7. In casu, a ausência de má-fé dos demandados (elemento subjetivo) coadjuvada pela inexistência de dano ao patrimônio público, uma vez que o pagamento da quantia de R$ 49.820,08 (quarenta e nove mil, oitocentos e vinte reais, oito centavos) se deu à luz da efetiva prestação dos serviços pela empresa contratada (fl. 947), revelando error in judicando a análise do ilícito apenas sob o ângulo objetivo.

8. Dessarte, a natureza dos serviços exigidos, máxime em pequenos municípios, indicam, no plano da presunção juris tantum que a especialização seria notória, não obstante o julgamento realizado sem a realização das provas requeridas pela parte demandada.

9. As sanções da improbidade administrativa reclamam a exegese das regras insertas no art. 11 da Lei 8.429/92, considerada a gravidade das sanções e restrições impostas ao agente público, e sua aplicação deve se realizada com ponderação, máxime porque uma interpretação ampliativa poderá acoimar de ímprobas condutas meramente irregulares.

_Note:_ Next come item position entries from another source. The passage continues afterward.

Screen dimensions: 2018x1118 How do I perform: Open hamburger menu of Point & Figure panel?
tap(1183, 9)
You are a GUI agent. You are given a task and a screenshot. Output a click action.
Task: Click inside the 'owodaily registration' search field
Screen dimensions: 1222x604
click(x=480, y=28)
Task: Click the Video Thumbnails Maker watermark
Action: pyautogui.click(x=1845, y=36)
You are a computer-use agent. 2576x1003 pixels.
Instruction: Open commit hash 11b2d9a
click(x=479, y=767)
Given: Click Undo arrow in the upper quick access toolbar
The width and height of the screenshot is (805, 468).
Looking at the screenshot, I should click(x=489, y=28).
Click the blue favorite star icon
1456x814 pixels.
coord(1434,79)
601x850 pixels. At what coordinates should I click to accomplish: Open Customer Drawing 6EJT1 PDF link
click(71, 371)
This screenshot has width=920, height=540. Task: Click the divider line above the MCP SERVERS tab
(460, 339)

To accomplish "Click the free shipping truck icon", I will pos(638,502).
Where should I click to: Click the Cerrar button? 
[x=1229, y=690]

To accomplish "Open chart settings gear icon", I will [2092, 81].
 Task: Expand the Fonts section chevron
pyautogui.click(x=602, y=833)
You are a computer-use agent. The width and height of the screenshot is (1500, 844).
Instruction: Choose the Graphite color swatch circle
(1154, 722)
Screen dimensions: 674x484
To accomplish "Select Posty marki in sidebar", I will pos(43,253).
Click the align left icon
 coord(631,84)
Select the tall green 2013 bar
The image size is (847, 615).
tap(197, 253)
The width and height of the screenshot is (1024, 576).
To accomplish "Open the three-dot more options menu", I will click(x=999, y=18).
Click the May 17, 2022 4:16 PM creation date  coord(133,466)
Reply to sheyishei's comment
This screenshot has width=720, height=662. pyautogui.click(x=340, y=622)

10. Recurso Especial provido.

Nenhum comentário parece necessário.

 

VII - Tão importante resultou o advento da Lei nº 14.230/21 no processamento de ações civis públicas que muitos magistrados desde logo, espontanemente e sem provocação da parte,  passaram a despachar consultando os autores daquelas  ações sobre se diante da nova lei mantêm o interesse nas mesmas ações, sabendo-se que postulavam condenações por ‘improbidade culposa’.

Com a nova lei os últimos  vapores  de dubiedade sobre a realidade de que não existe improbidade sem dolo se dissiparam de modo oficial e definitivo no ordenamento jurídico. Como o fogo de santelmo dos cemitérios evolaram-se para sempre na substância cósmica, com a esperança de que sirvam de exemplo do que a todo custo o direito deve  evitar  no futuro.

Ninguém precisa, com todo efeito, dentre tantos problemas reais que enfrenta no a dia-a-dia e na vida, de fantasmagorias nem de assombrações institucionais, que, se vão bem na literatura, no direito são simplesmente ruinosos.

A hipocrisia institucional da ‘improbidade culposa’ – que era um triângulo quadrado, uma bola pontuda ou uma faca sem lâmina e sem cabo - sofreu um duro revés, e para gáudio dos  homens sérios teve fim essa farsa.